Systems Software Research is Irrelevant by Rob Pike (2000)

  • The UNIX point really resonates with me. I'm writing this post from Haiku (http://haiku-os.org), and it sometimes saddens me to see that a lot of energy is spent on POSIX compatibility (Haiku is not UNIX, but there's a compatibility layer that allows trivial POSIX software to compile with very few changes, and makes porting larger pieces of software possible).

    This, of course, has to be done. Otherwise there will be a whole bunch of software future Haiku users will miss out on, and a whole bunch of trivial software the developers would have to rewrite from scratch. Oh, and then it would take way too much effort to port Perl, Python, Ruby, Vim ...

    These days, "portable software" pretty much means "targets POSIX".

  • Written August 5th, 2000

    "Irrelevant: Does not influence industry"

    Two years later came Xen, a systems research project that has definitely influenced industry.

  • I'm wondering if it's time for a revival of the capability-based OS's of the 70's, such as Hydra/C.mmp, CMU's flagship OS of the time.

    Seems like the raw performance is there, and the CPU parallelism is there. Certainly the time is ripe for a more secure basis for operating systems, and capabilities still seem like one of the best theoretical foundations around.

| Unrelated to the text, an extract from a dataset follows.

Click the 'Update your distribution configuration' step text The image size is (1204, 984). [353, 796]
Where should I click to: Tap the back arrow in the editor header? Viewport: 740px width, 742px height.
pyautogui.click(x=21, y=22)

  • Maybe someone should inform SOSP. By the way guys virtualization is hardly the only thing going on in systems research. As far as the Web replacing the OS... Honestly if HTTP/HTML is the sole future of innovation in computing then that is a bit sad. As for Cloud Computing, well, let's say the reports of the demise of systems research have been greatly, greatly exagerrated. Actually, looking at my dept this just seems to be a pitifully naive view.there are plenty of projects and not the time nor enough grad students to do them all.

  • New OS stagnation could be showing the trend away from the OS. A return to the terminal? Cloud computing could be the first new step of many. In many ways we may no longer need the local OS.